Start of Block

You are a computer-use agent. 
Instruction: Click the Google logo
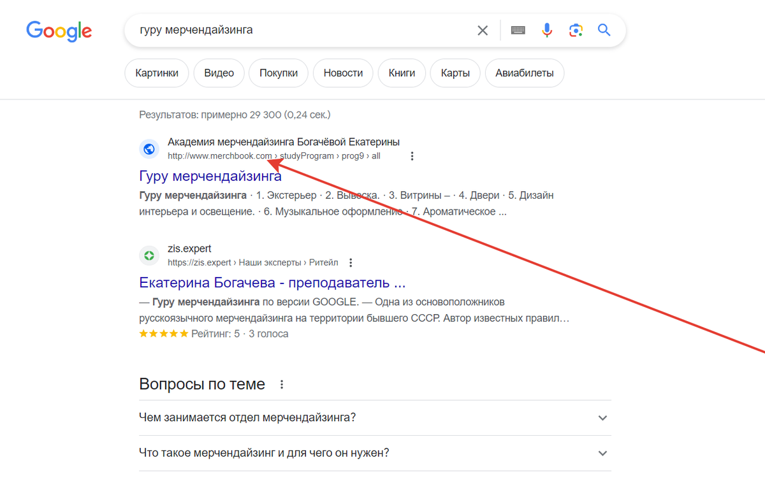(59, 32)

End of Block
Start of Block

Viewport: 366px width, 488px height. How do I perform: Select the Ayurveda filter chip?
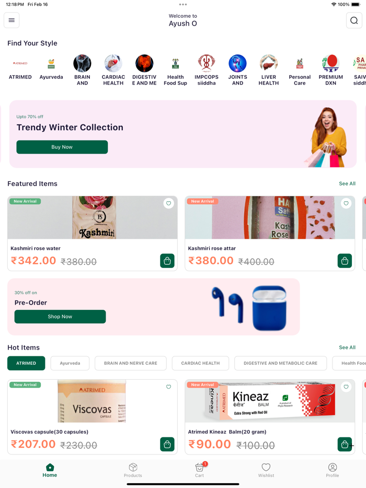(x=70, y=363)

End of Block
Start of Block

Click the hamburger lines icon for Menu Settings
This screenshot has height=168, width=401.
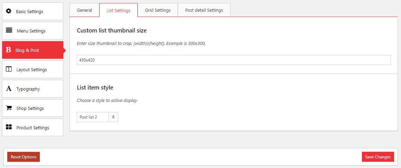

End of Block

### [Problem to work on]
The reply should hold only the lines of the listing above starting at the line containing "Click the hamburger" and ending at the line containing "This screenshot has height=168, width=401.", exactly as written.

### [Response to this exercise]
Click the hamburger lines icon for Menu Settings
This screenshot has height=168, width=401.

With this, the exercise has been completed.